新型コロナ感染が拡大した2020年4月以降、当社が扱うスモールM&Aは、動きが停滞していました。

取り扱っている案件の大半が小規模なものなので、コロナによる影響は大きかったです。買い手側の利用者には個人も多いのですが、資金力の少ない個人事業主が苦しくなり、逆に売り手に回るという現象も見られました。

そのため、買い手側における法人の比率が高まりました。中には逆に「コロナだからこそ攻める」という企業もありました。

―業種別に見た場合の特色はありますか

観光業はじめ、コロナにより本業が不振に陥った企業が新しい事業の柱を求めるようになり、その手段としてM&Aが使われることが増えました。

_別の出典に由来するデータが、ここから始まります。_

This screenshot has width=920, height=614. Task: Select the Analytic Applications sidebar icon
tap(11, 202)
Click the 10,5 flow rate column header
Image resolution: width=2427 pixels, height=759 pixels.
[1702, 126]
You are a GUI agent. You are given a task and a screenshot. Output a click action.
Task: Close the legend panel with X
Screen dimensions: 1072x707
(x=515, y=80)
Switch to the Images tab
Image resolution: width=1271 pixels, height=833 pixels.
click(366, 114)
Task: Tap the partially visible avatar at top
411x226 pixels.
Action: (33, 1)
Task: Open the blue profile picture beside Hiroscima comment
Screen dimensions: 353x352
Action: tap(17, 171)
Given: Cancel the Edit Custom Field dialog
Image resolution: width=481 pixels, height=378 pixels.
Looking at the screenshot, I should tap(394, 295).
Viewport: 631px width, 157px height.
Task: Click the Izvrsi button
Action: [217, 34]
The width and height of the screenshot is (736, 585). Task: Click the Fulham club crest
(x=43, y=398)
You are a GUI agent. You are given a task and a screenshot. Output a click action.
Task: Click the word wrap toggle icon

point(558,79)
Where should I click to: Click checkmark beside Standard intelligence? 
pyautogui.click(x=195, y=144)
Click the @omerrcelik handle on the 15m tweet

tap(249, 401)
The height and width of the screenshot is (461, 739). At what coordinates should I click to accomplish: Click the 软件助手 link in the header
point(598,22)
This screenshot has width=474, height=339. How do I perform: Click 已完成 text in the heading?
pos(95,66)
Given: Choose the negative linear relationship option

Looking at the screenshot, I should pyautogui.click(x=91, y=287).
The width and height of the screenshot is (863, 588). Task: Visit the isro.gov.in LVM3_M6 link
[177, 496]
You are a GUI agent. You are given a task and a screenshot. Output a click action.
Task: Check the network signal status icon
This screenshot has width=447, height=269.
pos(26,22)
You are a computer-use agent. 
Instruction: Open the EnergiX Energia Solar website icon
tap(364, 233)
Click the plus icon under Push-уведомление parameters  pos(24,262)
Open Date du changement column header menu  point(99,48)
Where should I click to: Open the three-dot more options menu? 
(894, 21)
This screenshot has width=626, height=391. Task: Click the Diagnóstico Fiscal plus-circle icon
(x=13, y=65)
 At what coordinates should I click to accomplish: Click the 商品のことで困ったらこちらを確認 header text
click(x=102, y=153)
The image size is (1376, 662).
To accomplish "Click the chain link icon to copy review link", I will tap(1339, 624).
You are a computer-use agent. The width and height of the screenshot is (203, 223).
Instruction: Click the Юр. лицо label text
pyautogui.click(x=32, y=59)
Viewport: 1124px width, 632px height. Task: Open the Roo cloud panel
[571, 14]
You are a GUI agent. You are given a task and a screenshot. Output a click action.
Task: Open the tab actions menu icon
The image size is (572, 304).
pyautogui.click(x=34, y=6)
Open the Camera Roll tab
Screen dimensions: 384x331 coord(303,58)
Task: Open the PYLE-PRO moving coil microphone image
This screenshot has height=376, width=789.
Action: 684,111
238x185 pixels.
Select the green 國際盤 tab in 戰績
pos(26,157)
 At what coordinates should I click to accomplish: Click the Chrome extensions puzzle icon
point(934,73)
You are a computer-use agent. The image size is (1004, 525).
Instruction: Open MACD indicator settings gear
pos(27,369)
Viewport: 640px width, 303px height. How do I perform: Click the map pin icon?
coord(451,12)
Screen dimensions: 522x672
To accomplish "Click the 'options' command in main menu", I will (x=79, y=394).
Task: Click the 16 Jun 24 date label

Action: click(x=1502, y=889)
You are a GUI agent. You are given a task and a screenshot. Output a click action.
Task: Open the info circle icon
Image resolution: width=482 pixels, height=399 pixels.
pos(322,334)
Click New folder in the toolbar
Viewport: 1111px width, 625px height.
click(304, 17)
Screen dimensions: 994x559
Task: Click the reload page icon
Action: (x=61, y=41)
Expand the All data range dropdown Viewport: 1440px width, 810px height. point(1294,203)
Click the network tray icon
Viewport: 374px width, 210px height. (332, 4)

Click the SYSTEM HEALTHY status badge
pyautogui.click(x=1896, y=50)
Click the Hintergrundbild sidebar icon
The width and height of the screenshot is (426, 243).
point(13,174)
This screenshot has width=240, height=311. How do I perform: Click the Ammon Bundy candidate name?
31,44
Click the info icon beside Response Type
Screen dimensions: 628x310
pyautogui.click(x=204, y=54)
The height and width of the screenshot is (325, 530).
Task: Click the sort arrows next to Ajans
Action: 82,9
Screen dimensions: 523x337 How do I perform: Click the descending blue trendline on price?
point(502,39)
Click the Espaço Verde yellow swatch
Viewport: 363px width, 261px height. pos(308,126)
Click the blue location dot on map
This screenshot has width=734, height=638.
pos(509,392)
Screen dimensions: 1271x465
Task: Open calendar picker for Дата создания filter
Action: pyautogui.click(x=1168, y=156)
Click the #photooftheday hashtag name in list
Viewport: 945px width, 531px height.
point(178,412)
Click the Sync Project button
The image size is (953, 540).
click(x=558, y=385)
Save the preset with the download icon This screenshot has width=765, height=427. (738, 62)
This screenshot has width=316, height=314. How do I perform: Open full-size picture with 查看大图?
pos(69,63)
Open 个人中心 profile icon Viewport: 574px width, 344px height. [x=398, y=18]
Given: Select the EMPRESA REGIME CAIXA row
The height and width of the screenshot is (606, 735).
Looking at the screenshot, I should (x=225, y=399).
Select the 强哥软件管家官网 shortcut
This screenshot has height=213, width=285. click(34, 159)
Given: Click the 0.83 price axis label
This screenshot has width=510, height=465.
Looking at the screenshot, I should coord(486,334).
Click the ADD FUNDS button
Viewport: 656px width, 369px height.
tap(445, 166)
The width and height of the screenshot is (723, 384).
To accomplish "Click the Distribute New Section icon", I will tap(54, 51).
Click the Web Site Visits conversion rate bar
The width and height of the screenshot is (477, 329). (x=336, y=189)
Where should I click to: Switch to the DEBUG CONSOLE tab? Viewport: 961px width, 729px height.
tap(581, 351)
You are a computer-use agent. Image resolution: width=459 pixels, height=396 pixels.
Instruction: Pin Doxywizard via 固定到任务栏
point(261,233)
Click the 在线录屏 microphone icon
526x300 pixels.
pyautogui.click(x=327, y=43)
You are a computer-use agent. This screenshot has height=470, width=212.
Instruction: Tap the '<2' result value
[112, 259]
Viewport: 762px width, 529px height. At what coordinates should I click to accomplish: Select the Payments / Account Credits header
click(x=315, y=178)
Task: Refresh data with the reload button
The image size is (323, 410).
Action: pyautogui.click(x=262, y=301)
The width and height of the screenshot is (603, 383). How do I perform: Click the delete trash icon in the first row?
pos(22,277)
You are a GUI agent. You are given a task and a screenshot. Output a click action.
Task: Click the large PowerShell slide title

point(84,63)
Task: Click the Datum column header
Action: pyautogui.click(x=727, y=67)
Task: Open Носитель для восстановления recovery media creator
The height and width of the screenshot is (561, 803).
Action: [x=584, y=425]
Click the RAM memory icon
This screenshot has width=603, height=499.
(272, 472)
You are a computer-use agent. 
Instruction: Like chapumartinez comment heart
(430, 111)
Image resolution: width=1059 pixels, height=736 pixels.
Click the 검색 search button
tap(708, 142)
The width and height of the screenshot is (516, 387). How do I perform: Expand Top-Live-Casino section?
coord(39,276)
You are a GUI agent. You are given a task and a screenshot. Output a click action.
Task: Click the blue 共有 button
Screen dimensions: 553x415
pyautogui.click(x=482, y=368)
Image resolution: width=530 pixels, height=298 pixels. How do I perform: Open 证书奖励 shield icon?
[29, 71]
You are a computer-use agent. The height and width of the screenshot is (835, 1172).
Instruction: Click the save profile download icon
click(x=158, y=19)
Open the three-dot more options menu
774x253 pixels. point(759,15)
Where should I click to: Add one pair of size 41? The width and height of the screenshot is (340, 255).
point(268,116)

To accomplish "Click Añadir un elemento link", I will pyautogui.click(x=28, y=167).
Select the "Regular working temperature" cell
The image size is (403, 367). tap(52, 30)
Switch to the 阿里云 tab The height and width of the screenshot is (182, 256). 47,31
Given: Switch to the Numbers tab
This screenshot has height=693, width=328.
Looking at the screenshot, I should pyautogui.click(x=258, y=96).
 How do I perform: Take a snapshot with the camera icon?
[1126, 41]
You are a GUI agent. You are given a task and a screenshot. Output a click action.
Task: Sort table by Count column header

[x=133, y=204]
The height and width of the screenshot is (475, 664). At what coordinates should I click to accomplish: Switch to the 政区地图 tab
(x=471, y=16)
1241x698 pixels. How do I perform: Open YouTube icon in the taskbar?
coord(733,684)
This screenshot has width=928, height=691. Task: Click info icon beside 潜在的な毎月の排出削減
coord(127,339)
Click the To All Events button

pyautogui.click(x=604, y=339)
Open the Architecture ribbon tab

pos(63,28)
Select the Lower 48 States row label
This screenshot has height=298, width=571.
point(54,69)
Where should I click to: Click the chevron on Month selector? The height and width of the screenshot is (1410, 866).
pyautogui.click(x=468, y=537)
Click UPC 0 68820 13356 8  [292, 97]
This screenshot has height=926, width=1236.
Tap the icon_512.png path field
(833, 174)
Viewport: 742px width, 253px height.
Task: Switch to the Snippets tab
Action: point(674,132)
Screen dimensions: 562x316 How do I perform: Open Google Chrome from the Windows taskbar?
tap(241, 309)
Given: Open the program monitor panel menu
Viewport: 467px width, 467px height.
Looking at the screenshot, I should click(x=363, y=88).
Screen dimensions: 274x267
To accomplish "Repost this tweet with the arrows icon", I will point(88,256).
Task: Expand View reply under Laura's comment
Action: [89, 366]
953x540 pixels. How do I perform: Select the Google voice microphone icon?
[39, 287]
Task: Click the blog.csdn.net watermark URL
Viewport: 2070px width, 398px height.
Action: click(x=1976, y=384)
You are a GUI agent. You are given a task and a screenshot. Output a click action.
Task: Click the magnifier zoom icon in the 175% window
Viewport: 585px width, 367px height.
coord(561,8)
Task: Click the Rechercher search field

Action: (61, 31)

製造業とサービス業では、後者の比率が高いです。製造業はどちらかというとマッチングプラットフォームへの登録には消極的で、同業者や取引先など業界内のリアルなコネクションを通じて買い手を探すことが多いようです。オンラインで買い手を探そうとする動きはまだ少ないですね。

―サイトに掲載されている成約事例を拝見すると、株式譲渡だけでなく、事業譲渡も目立ちますね

感覚としては、全体の7~8割が事業譲渡です。

会社丸ごとではなく、一事業だけを譲渡したいというニーズは多いです。譲渡金額も数百万円規模が多いので、M&Aが成立しやすいですね。

買い手側のニーズとしては、新規事業として異業種に参入するための買収が多いです。自分で一から始めるよりも既存の事業を買ったほうが、早いし成功率も高いからです。

―事業承継問題を抱える高齢の経営者はM&A、とりわけオンラインでの売却というものに対して抵抗感が強そうです

高齢の経営者がご自身で直接登録されることはやはり少なく、金融機関、M&A仲介業者などの支援機関や、会計士、税理士などの専門家による代理登録が多いですね。当社は2021年7月から事業承継・引継ぎ支援センターとデータベース連携していますので、そちらを通じた登録もあります。

高齢の経営者は、やはりM&Aそのものに対する理解が十分にされず、事業継続可能な企業の多くが廃業してしまっています。

現在の全国の休廃業・解散件数は、年間5万件くらいです。M&Aが判明しているもので年間約5,000件、非公表分を含めて倍の1万件あると仮定しても、大半が廃業してしまっているわけです。

それをどうにかするために、私は「廃業前に一度、買い手に見てもらう」というプロセスを経ることが非常に重要だと考えています。

―小規模企業では、自社に買い手がつくことに懐疑的な経営者も多いようです

一般に、M&Aは売り手が買い手を探すものというイメージを持たれています。しかし本来ベクトルが向いているのは、買い手から売り手に向かってです。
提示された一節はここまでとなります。